The new space policy is also aimed at attracting to its sphere of influence the emerging countries of Asia, Africa and South America, which have so far been absent from the International Space Station and the future Gateway orbital complex, both led by the United States, with the participation of Europe, Japan and Russia.

The first steps in the ILRS project involving third countries are the Chang'e-6, 7 and 8 robotic exploratory missions. Both the Russian Federal Space Agency -Roscosmos- and the European Space Agency (ESA) have been in talks for some time with China to determine the terms of their contribution.
Of course, the nation that is observing China's ambitious lunar project most closely is Russia, which is overwhelmed by the magnitude of China's initiatives in all areas of the space field.
With the approval of President Vladimir Putin, the management teams of Dimitri Rogozin, the top leader of Roscosmos, and Zhang Kejian, who has been in charge of the CNSA-the Chinese equivalent of Roscosmos-since May 2018, are in continuous contact in order to determine Russia's contribution to the construction of the international lunar research station.

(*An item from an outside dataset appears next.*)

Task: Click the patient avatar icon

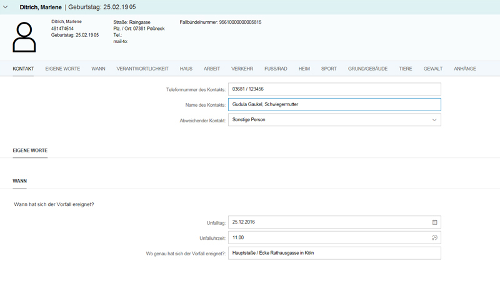Action: pos(24,37)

In September last year both parties signed two agreements to cooperate and coordinate the missions that both countries plan to place in orbit from 2024: China's Chang'e-7 and Russia's Luna-26.
Russia is committed to contributing its technology to the Chang'e-7 mission, which will provide images of the South Pole area and search for the presence of ice in the area. China, for its part, will contribute to Russia's Luna-26, an orbiter with 14 instruments that will be used to map the entire lunar surface and study the impact of the solar wind and high-energy cosmic rays. Chang'e-7 will be followed by Chang'e-8 in 2027, whose experiments include 3D printing tests.

ESA also maintains a special interest in all Beijing initiatives open to cooperation, especially its plans for lunar exploration. It has even had a senior manager responsible for relations with China, the Swede Karl Bergquist, since 1993.
Bergquist says the Agency is following "very closely" the various Chang'e missions and the ILRS initiative to find "common programmatic interests". The ILRS project bears many similarities to the "moon village" concept proposed by ESA's Director General, Germany's Jan Woerner, who took office on 1 July 2015 but whose mandate expires on 30 June 2021.

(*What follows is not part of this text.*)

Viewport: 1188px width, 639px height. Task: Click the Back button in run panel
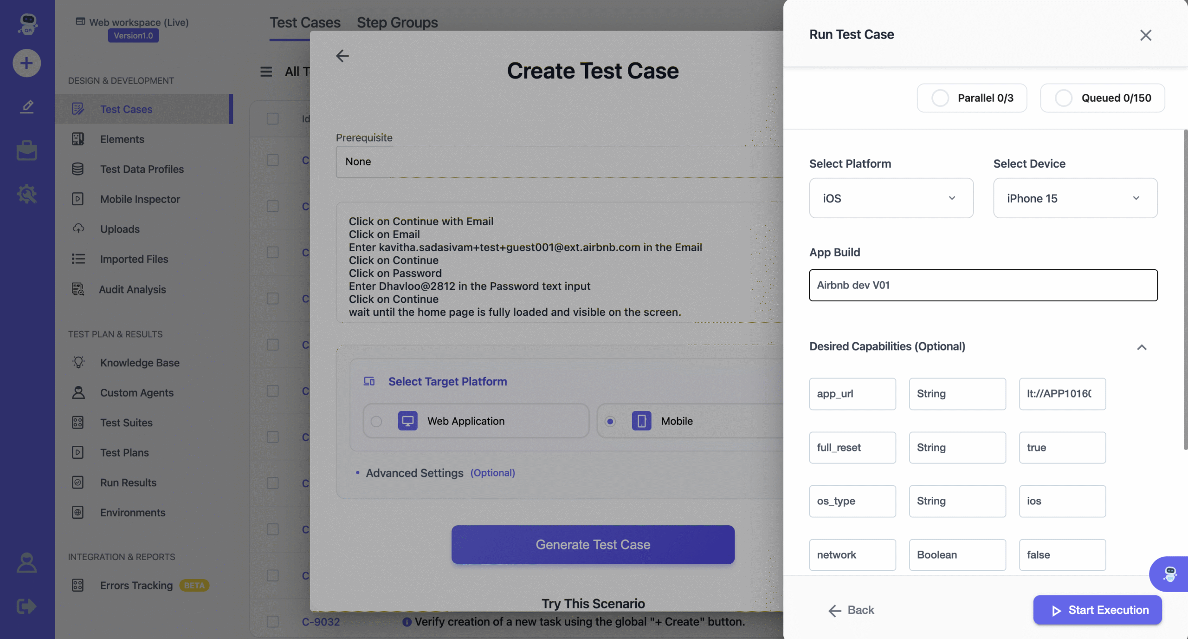tap(852, 610)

Current plans are to launch the Chang'e-5 mission at the end of this year, very possibly in the last days of November. The 8.2-tonne mission is intended to bring in lunar samples to analyse the composition of the soil. If successful, the Chang'e-6 mission would take off in 2023-2024 with the aim of landing near the lunar south pole and studying the area. Otherwise, it would try to repeat the failed mission assigned to Chang'e-5
Since January 2019 China has been keeping the small 140-kilogram all-terrain vehicle Yutu-2 (in Spanish, conejo de jade 2), deployed from the Chang'e-4 probe, launched into space in December 2018, on the hidden side of the Moon.